“The Beatles was the best band in the world. It’s difficult to follow that,” McCartney explained. “It’s like following God. Very difficult unless you’re Buddha. Anything Wings did had to be viewed in the light of The Beatles. And the comparisons were always very harsh. Denny Laine wasn’t John Lennon. Henry McCullough wasn’t George Harrison. That was inevitable. The interesting thing is that looking back on some of the work, some of the stuff, it’s better than you think it was, but because it got such harsh criticism… from me.”
But despite this success, Wings have always been widely ridiculed. And now it appears that Sir Paul agrees with his critics.
Speaking to broadcaster John Wilson in front of an audience that included Brad Pitt, James Bay and Paul Weller at the BBC's Maida Vale studios, McCartney said:
"We were terrible. We weren't a good group. People said, 'Well, Linda can't play keyboards', and it was true. But you know, Lennon couldn't play guitar when we started. We knew Linda couldn't play, we didn't know each other, but we learned. We had some funny experiences. Looking back on it, I'm really glad we did it."
"It was very depressing. You were breaking from your lifelong friends, we used to liken it to the army - we had been army buddies for a few years, and now you weren't going to see them again.
"People said to me, 'Get a big supergroup with loads of stars,' but for some mad reason I wanted to go back to square one and do it as we did in The Beatles."
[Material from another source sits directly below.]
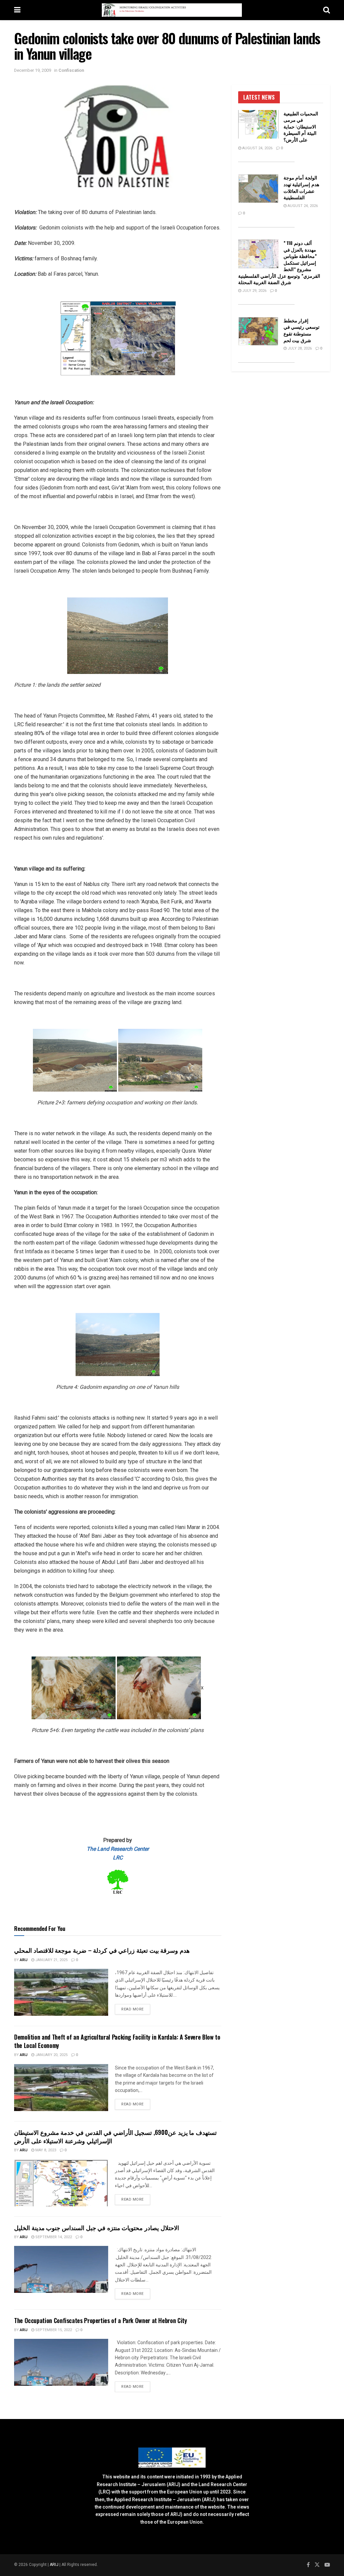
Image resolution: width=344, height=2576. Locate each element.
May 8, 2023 (45, 2150)
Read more (135, 2009)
One of the main differences was the level of responsibility he had. He said he had less time to focus on his music with Wings because they didn’t have a manager. So, he had to do everything, including songwriting. He found the experience to be the “biggest headache.”
“I think it was okay, but I think I never quite had the interest that I had during that sort of dream period around Sgt. Pepper and Rubber Soul, when I was doing something… See, with Wings, I was now the band leader, the business manager, the this, the that. We didn’t have Apple, we didn’t have Epstein, we didn’t have anything. It was me doing it all. That was the biggest headache – that’s difficult.”
“In The Beatles, I’d been free of all of that. We had a manager, we had three other great guys… I think there was like a prize period when I was playing my best bass, and I think after that I had so much to do that I wasn’t free to just do the bass. I could concentrate everything on writing the song, singing harmony with John, or playing the bass, pretty much my role, or maybe playing a bit of piano or guitar or something.”